Estratto da leggere:

-=-=-

In parte sicuramente. Dopo il 2016 ho fatto un altro percorso però. Mi sono concentrato molto di più sul fatto di essere un chitarrista in piccole formazioni jazz sperimentali e quanto di questo mi appartenesse per davvero. Questo mi ha permesso di trovare sinceramente me stesso col tempo. Almeno ho iniziato a farlo, ed è necessario se vuoi portare qualcosa di tuo sul palco. Ho suonato anche molto all’estero ed è una cosa che mi mancava e che sognavo di fare da sempre. Non è durato tanto e se non ci fosse stata la pandemia forse sarei andato a vivere all’estero per un po’. Ormai ero abituato all’idea di non mettere radici. Poi sono tornato a Bologna ed in parte quella vecchia vita che avevo messo in pausa è rientrata in modo nuovo dentro di me. Sentivo che ero pronto per iniziare a fare qualcosa di mio; che potevo provare a raccontare il mondo che avevo intorno cantando. Sono sempre stato affascinato dalle voci carismatiche e volevo lavorare sulla mia.
Che poi molto arriva anche dal tuo suono. Se non erro componevi brani strumentali… o sbaglio?
Si, nel 2017 a Perugia ho fondato insieme a tre amici, con cui condivido molte cose oltre la musica, un progetto sperimentale di matrice jazz/rock dal nome Anomalisa, che è anche un film in stop motion di Charlie Kaufman. Abbiamo anche inciso insieme un disco ad Abbey Road, che si chiama Unexpected. In quel periodo ho scritto diverse cose. Poi il mio interesse per la musica strumentale è semplicemente confluito in quello attuale.
Io credo che l’appellativo di cantautore non mi stia molto addosso. Non mi piacciono, a dirla tutta, queste etichette che finiscono per ingabbiare la creatività di un artista. Non ho paura di risultare anzi fluido e instabile artisticamente.
Mi piace sperimentare e non escludo altra musica strumentale in futuro. Mi piacerebbe scrivere anche per i film, che sono un’altra mia grande passione.
Qualcosa di questo passato oggi lo ripeschi pari pari per uno di questi brani?
Io credo che sia necessaria la ricerca continua di una metamorfosi. Se ti ripeti significa che sei abbastanza a corto di idee. Piuttosto mi capita di lavorare sulle armonie che mi piacciono e in cui mi identifico, più come se fossero degli umori rappresentati in musica. Mi piace l’idea di mettere sempre più a fuoco dei sentimenti in musica; renderli sempre più essenziali, questo è un processo senza limiti credo.

-=-=-

Voci estratte:
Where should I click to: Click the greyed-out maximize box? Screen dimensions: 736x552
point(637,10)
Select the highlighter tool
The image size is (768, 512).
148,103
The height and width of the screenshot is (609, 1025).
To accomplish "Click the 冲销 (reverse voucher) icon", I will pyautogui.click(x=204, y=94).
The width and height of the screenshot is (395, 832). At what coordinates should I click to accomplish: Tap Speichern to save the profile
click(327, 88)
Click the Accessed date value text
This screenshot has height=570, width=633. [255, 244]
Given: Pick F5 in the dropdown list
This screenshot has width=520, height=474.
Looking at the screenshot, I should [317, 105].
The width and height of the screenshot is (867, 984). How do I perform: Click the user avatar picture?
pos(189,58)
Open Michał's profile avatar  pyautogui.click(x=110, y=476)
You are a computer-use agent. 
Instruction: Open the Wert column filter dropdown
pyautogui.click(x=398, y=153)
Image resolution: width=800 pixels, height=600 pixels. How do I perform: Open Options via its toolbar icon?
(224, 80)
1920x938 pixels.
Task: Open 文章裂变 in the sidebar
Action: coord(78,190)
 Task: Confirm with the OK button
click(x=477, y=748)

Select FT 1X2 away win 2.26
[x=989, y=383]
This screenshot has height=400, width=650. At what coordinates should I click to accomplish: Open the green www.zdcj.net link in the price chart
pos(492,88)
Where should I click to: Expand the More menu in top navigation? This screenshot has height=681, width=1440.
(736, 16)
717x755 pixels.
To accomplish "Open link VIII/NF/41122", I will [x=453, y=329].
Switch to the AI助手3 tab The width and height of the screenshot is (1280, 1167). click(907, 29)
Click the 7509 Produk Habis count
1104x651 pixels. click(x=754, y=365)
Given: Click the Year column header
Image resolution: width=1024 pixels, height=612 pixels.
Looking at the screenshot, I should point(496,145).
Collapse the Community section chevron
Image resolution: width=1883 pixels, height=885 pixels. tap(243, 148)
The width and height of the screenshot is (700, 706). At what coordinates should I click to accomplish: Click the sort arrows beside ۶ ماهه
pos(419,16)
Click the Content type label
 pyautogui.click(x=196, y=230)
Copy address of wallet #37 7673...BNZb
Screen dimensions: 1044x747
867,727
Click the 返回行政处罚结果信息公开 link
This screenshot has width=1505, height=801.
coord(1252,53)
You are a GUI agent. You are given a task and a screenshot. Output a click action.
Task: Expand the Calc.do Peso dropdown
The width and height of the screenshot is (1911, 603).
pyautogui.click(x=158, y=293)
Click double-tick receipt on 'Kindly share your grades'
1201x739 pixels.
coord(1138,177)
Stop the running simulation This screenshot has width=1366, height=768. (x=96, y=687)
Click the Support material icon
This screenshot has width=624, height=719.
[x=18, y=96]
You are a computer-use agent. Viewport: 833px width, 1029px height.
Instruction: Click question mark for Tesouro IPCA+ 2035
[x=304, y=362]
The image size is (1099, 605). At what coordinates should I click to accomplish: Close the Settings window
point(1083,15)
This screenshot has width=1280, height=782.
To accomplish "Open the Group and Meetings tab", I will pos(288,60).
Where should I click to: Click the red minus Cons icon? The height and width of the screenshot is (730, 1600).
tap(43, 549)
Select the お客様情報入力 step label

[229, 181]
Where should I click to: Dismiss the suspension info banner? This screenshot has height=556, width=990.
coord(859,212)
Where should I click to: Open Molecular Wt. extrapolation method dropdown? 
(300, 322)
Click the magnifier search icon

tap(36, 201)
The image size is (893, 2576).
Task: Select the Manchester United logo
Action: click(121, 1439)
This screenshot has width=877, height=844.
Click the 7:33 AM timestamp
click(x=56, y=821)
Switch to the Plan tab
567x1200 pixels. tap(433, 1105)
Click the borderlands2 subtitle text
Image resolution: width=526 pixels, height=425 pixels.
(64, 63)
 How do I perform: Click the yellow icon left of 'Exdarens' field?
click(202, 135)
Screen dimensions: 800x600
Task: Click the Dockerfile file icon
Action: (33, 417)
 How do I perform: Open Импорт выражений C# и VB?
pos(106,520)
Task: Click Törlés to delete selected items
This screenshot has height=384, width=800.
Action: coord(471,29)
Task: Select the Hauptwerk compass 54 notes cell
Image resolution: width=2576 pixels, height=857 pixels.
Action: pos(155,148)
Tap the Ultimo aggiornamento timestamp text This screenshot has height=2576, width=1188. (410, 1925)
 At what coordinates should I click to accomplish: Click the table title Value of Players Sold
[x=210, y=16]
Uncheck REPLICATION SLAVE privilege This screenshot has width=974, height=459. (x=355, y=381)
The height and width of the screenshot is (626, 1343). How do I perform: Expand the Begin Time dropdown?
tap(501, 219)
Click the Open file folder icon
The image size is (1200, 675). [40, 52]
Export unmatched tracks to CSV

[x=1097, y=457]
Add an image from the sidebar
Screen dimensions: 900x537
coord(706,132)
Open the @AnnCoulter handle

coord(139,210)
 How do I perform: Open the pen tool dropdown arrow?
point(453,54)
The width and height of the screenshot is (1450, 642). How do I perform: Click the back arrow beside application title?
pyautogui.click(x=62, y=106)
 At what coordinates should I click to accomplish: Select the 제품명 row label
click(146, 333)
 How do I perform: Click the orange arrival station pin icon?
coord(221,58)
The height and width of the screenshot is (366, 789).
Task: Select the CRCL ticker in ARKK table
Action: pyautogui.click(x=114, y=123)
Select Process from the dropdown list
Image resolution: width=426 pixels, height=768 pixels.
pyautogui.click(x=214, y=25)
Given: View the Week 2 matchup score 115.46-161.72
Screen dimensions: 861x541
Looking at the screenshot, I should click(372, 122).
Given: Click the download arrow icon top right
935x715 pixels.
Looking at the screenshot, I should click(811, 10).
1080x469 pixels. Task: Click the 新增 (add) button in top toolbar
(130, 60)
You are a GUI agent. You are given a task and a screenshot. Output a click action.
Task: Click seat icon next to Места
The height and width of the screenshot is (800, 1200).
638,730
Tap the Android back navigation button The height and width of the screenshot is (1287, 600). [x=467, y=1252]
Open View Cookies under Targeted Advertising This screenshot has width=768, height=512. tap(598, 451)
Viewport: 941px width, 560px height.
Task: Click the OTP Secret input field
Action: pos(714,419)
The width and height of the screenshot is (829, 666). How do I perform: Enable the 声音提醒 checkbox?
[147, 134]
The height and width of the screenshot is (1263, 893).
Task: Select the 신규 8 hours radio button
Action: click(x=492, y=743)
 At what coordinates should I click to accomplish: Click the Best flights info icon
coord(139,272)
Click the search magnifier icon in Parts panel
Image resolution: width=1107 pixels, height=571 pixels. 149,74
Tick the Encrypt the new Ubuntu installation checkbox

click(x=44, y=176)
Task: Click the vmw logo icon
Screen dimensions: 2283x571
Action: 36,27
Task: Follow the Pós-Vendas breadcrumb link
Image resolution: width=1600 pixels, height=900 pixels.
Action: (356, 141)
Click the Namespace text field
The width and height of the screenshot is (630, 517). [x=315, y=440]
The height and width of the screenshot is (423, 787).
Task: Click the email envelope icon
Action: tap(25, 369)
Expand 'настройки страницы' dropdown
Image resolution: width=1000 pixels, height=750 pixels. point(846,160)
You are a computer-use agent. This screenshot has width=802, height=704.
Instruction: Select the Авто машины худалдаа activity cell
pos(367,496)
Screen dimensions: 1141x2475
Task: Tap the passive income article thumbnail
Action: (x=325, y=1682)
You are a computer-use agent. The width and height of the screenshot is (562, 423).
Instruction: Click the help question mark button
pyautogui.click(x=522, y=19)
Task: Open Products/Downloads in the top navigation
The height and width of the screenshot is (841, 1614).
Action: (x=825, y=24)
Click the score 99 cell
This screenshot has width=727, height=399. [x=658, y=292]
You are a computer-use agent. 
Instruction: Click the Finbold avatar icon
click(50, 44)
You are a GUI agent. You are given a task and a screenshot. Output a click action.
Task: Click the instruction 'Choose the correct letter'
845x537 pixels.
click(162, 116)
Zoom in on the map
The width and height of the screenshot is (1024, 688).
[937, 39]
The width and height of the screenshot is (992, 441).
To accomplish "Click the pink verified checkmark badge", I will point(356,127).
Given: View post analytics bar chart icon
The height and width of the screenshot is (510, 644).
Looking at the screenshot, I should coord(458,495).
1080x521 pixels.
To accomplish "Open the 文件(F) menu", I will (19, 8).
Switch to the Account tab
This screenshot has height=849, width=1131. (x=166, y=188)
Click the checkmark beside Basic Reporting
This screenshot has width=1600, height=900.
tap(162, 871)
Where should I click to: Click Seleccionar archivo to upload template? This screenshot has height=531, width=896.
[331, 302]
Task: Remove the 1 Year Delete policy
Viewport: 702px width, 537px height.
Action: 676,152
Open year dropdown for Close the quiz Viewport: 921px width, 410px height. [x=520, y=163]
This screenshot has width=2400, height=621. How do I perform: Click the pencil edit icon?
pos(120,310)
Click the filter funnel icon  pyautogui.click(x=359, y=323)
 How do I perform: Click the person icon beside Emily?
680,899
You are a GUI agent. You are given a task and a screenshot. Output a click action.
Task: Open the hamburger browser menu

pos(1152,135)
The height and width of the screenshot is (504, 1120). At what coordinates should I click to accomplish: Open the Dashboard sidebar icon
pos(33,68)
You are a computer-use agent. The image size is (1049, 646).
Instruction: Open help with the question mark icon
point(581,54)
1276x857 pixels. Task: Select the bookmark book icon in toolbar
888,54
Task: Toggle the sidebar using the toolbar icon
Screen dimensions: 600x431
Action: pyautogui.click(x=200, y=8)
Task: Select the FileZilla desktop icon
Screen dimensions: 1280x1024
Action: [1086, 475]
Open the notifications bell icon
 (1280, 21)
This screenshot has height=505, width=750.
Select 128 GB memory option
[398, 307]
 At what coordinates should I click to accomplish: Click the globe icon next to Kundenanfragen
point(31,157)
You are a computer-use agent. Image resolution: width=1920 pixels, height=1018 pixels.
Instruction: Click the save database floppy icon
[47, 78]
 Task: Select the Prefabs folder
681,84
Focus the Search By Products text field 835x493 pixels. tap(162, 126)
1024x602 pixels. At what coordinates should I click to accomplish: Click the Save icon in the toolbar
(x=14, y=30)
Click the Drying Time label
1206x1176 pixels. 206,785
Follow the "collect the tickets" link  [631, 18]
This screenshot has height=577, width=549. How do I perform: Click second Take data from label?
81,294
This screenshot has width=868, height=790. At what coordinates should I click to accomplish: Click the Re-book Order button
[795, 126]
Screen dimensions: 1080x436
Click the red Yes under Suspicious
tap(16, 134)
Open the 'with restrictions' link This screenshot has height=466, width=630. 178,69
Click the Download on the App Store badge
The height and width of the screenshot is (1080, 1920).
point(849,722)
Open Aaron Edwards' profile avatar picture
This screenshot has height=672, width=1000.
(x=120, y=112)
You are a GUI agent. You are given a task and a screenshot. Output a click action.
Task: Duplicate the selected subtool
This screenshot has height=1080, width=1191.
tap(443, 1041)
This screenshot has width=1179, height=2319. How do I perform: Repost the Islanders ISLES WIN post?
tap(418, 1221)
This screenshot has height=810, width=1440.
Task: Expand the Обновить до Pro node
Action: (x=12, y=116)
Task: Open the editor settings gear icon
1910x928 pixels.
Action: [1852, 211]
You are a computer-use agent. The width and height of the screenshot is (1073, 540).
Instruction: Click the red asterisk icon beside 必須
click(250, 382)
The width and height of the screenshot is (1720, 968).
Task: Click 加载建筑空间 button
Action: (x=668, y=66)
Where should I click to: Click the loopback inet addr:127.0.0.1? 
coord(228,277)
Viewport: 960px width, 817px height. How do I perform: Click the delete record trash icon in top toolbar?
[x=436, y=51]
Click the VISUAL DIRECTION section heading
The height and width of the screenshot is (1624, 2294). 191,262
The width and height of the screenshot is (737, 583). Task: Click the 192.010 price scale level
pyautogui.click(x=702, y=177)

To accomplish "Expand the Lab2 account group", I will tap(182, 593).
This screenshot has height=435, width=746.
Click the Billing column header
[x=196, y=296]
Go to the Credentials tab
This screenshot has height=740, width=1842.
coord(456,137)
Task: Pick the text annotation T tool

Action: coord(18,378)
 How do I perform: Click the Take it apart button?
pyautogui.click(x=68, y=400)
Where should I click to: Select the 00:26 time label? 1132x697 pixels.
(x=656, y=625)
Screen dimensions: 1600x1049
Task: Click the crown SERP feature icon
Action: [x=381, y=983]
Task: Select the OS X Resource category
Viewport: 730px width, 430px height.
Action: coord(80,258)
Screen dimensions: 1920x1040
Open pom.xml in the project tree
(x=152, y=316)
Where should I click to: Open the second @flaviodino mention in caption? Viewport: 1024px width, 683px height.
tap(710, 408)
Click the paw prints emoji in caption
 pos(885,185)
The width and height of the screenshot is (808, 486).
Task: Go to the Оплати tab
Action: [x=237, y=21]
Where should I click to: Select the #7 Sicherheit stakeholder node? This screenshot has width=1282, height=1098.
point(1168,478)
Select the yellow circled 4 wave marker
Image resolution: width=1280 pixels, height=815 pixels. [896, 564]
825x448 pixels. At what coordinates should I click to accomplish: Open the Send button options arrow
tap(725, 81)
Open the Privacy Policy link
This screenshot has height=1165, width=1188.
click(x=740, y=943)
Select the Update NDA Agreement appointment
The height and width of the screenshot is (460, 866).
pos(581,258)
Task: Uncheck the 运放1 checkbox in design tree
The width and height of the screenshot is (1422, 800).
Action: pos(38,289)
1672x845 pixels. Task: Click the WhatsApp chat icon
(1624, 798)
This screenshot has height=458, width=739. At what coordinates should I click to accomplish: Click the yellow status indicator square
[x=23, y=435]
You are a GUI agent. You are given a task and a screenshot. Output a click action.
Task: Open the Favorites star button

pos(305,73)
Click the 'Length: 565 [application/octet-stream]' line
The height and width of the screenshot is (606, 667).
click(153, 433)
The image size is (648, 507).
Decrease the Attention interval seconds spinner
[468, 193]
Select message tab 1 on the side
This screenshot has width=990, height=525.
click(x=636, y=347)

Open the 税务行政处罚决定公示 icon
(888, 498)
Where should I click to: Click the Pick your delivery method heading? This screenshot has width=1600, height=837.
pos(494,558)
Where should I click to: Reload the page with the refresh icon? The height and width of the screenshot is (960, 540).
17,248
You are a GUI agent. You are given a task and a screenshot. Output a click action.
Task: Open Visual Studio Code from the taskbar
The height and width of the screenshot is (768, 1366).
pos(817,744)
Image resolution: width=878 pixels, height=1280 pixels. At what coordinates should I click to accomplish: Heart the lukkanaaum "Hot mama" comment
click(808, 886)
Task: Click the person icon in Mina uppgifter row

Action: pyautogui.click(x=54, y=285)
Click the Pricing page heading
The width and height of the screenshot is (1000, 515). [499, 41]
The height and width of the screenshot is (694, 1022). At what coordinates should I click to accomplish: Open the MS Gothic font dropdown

-=-=-

Compiti da svolgere:
(1) Secondo l'intervista, in quale città è nato nel 2017 il progetto Anomalisa?
(2) Riscrivi il passo dell'intervista che inizia con le parole "Che poi molto" e termina con "in quello attuale.", sostituendo "disco" con "album".

Risposte numerate:
(1) A Perugia.

(2)
Che poi molto arriva anche dal tuo suono. Se non erro componevi brani strumentali… o sbaglio?
Si, nel 2017 a Perugia ho fondato insieme a tre amici, con cui condivido molte cose oltre la musica, un progetto sperimentale di matrice jazz/rock dal nome Anomalisa, che è anche un film in stop motion di Charlie Kaufman. Abbiamo anche inciso insieme un album ad Abbey Road, che si chiama Unexpected. In quel periodo ho scritto diverse cose. Poi il mio interesse per la musica strumentale è semplicemente confluito in quello attuale.